**Task goal:** Return each of the entries below precisely as it appears.

Stored items
# # # # #
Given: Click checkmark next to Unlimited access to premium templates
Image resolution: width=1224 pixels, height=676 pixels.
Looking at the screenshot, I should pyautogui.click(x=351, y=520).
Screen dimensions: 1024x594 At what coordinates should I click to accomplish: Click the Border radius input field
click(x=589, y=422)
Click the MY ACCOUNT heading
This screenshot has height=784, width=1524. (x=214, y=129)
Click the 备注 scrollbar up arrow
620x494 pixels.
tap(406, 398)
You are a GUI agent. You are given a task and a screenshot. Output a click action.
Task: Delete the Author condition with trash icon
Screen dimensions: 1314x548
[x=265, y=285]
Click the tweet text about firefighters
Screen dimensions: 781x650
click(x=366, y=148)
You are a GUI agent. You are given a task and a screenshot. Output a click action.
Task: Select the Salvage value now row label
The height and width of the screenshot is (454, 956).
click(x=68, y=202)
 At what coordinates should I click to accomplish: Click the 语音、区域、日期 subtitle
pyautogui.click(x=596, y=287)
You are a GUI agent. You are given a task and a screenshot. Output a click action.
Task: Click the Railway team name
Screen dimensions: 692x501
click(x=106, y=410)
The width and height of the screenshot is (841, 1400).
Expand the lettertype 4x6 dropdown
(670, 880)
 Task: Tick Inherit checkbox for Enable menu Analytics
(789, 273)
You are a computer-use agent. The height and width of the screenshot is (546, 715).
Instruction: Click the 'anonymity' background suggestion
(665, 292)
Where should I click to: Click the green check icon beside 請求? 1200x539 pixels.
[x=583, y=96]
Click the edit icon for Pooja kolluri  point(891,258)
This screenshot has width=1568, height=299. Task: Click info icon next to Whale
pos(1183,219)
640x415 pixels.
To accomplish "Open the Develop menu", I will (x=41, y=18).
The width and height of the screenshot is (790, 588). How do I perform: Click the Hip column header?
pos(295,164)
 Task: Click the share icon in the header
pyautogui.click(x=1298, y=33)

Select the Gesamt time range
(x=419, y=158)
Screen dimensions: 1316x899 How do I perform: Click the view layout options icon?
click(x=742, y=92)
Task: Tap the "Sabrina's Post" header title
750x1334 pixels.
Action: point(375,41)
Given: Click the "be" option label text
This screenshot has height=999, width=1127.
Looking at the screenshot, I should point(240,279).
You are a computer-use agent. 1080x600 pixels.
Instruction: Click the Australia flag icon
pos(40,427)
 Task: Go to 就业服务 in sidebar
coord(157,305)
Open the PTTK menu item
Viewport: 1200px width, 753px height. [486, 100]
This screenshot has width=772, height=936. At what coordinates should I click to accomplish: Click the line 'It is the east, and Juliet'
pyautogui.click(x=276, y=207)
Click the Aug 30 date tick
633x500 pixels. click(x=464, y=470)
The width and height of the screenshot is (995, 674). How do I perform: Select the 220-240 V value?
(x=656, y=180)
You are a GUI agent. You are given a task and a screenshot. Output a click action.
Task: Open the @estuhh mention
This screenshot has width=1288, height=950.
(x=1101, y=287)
# # # # #
**Solution for this problem:**
Given: Click checkmark next to Unlimited access to premium templates
Image resolution: width=1224 pixels, height=676 pixels.
Looking at the screenshot, I should pyautogui.click(x=351, y=520).
Screen dimensions: 1024x594 At what coordinates should I click to accomplish: Click the Border radius input field
click(x=589, y=422)
Click the MY ACCOUNT heading
This screenshot has height=784, width=1524. (x=214, y=129)
Click the 备注 scrollbar up arrow
620x494 pixels.
tap(406, 398)
You are a GUI agent. You are given a task and a screenshot. Output a click action.
Task: Delete the Author condition with trash icon
Screen dimensions: 1314x548
[x=265, y=285]
Click the tweet text about firefighters
Screen dimensions: 781x650
click(x=366, y=148)
You are a GUI agent. You are given a task and a screenshot. Output a click action.
Task: Select the Salvage value now row label
The height and width of the screenshot is (454, 956).
click(x=68, y=202)
 At what coordinates should I click to accomplish: Click the 语音、区域、日期 subtitle
pyautogui.click(x=596, y=287)
You are a GUI agent. You are given a task and a screenshot. Output a click action.
Task: Click the Railway team name
Screen dimensions: 692x501
click(x=106, y=410)
The width and height of the screenshot is (841, 1400).
Expand the lettertype 4x6 dropdown
(670, 880)
 Task: Tick Inherit checkbox for Enable menu Analytics
(789, 273)
You are a computer-use agent. The height and width of the screenshot is (546, 715).
Instruction: Click the 'anonymity' background suggestion
(665, 292)
Where should I click to: Click the green check icon beside 請求? 1200x539 pixels.
[x=583, y=96]
Click the edit icon for Pooja kolluri  point(891,258)
This screenshot has width=1568, height=299. Task: Click info icon next to Whale
pos(1183,219)
640x415 pixels.
To accomplish "Open the Develop menu", I will (x=41, y=18).
The width and height of the screenshot is (790, 588). How do I perform: Click the Hip column header?
pos(295,164)
 Task: Click the share icon in the header
pyautogui.click(x=1298, y=33)

Select the Gesamt time range
(x=419, y=158)
Screen dimensions: 1316x899 How do I perform: Click the view layout options icon?
click(x=742, y=92)
Task: Tap the "Sabrina's Post" header title
750x1334 pixels.
Action: point(375,41)
Given: Click the "be" option label text
This screenshot has height=999, width=1127.
Looking at the screenshot, I should point(240,279).
You are a computer-use agent. 1080x600 pixels.
Instruction: Click the Australia flag icon
pos(40,427)
 Task: Go to 就业服务 in sidebar
coord(157,305)
Open the PTTK menu item
Viewport: 1200px width, 753px height. [486, 100]
This screenshot has width=772, height=936. At what coordinates should I click to accomplish: Click the line 'It is the east, and Juliet'
pyautogui.click(x=276, y=207)
Click the Aug 30 date tick
633x500 pixels. click(x=464, y=470)
The width and height of the screenshot is (995, 674). How do I perform: Select the 220-240 V value?
(x=656, y=180)
You are a GUI agent. You are given a task and a screenshot. Output a click action.
Task: Open the @estuhh mention
This screenshot has width=1288, height=950.
(x=1101, y=287)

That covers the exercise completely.